Available data Start Marker
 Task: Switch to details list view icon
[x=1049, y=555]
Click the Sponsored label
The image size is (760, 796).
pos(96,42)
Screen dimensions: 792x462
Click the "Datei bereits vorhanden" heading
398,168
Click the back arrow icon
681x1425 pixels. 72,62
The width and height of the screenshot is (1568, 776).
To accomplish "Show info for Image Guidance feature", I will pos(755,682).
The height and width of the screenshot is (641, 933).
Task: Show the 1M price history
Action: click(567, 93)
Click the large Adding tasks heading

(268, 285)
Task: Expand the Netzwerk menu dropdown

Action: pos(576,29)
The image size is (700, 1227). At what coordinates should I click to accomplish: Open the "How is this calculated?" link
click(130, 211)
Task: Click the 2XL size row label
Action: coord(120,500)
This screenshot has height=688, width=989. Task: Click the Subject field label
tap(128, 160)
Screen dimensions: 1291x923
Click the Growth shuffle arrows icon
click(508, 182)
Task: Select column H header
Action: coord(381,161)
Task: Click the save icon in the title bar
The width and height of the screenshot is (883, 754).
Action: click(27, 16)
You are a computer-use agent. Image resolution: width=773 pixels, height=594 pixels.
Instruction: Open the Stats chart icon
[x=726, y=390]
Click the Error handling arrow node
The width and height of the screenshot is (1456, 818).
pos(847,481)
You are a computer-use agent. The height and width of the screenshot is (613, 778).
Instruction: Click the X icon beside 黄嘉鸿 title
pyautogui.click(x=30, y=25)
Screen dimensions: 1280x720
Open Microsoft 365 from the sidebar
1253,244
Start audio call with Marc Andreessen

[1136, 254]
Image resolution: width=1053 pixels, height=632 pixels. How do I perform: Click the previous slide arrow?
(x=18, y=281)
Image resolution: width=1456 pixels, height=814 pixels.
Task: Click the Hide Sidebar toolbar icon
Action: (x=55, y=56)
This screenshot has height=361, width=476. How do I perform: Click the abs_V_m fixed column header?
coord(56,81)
Available data End Marker
Begin at the first line of the records above and quote every line verbatim through the one that contains "You are a computer-use agent. The".

 Task: Switch to details list view icon
[x=1049, y=555]
Click the Sponsored label
The image size is (760, 796).
pos(96,42)
Screen dimensions: 792x462
Click the "Datei bereits vorhanden" heading
398,168
Click the back arrow icon
681x1425 pixels. 72,62
The width and height of the screenshot is (1568, 776).
To accomplish "Show info for Image Guidance feature", I will pos(755,682).
The height and width of the screenshot is (641, 933).
Task: Show the 1M price history
Action: click(567, 93)
Click the large Adding tasks heading

(268, 285)
Task: Expand the Netzwerk menu dropdown

Action: pos(576,29)
The image size is (700, 1227). At what coordinates should I click to accomplish: Open the "How is this calculated?" link
click(130, 211)
Task: Click the 2XL size row label
Action: coord(120,500)
This screenshot has height=688, width=989. Task: Click the Subject field label
tap(128, 160)
Screen dimensions: 1291x923
Click the Growth shuffle arrows icon
click(508, 182)
Task: Select column H header
Action: coord(381,161)
Task: Click the save icon in the title bar
The width and height of the screenshot is (883, 754).
Action: click(27, 16)
You are a computer-use agent. Image resolution: width=773 pixels, height=594 pixels.
Instruction: Open the Stats chart icon
[x=726, y=390]
Click the Error handling arrow node
The width and height of the screenshot is (1456, 818).
pos(847,481)
You are a computer-use agent. The height and width of the screenshot is (613, 778).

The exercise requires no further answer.